Growers Warned On 'Wait and See'
Idaho growers have been warned that the "wait-and-see" attitude toward late blight could cost them dearly.
Dr. Phil Nolte, University of Idaho potato specialist, said although only three sites--all in Bingham county--have had "positive" readings, the reality that more will be confirmed could be coming.
Nolte says there has already been one find of the easy-to-identify wilt in Cassia county and one in Minidoka county--both in southern Idaho.
But the bad news is that Nolte expects multiple fields--already suspected in southern and eastern Idaho--are infected. He estimates there are 20 or so fields in southern Idaho and 12-15 in eastern Idaho.

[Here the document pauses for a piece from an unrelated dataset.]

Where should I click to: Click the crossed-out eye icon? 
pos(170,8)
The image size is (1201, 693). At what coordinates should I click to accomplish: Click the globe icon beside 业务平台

The weather has been conducive for spread of active sporulation. Nolte says the weather patterns this year are very similar to the patterns in 1997 when the state was last hit hard by late blight.
Nolte says the good news is that no fields north of Idaho Falls have been seen with the disease but the attitude is to wait and see.
Nolte says he knows fungicide applications are costly, but smart growers will not play the wait-and-see game. It is too big of a gamble and a damned if you do and damned if you don't situation.
He says there are viable remedies to handle the disease but he knows some growers will not sample because of the cost of fungicide applications. Also, if a find is confirmed there is a certain stigma of having an identification in their fields.
Nolte says to play it safe he would encourage growers to take samples to him so that the disease can be positively identified and handled. The lab is located at 1776 Science Center Drive in Idaho Falls.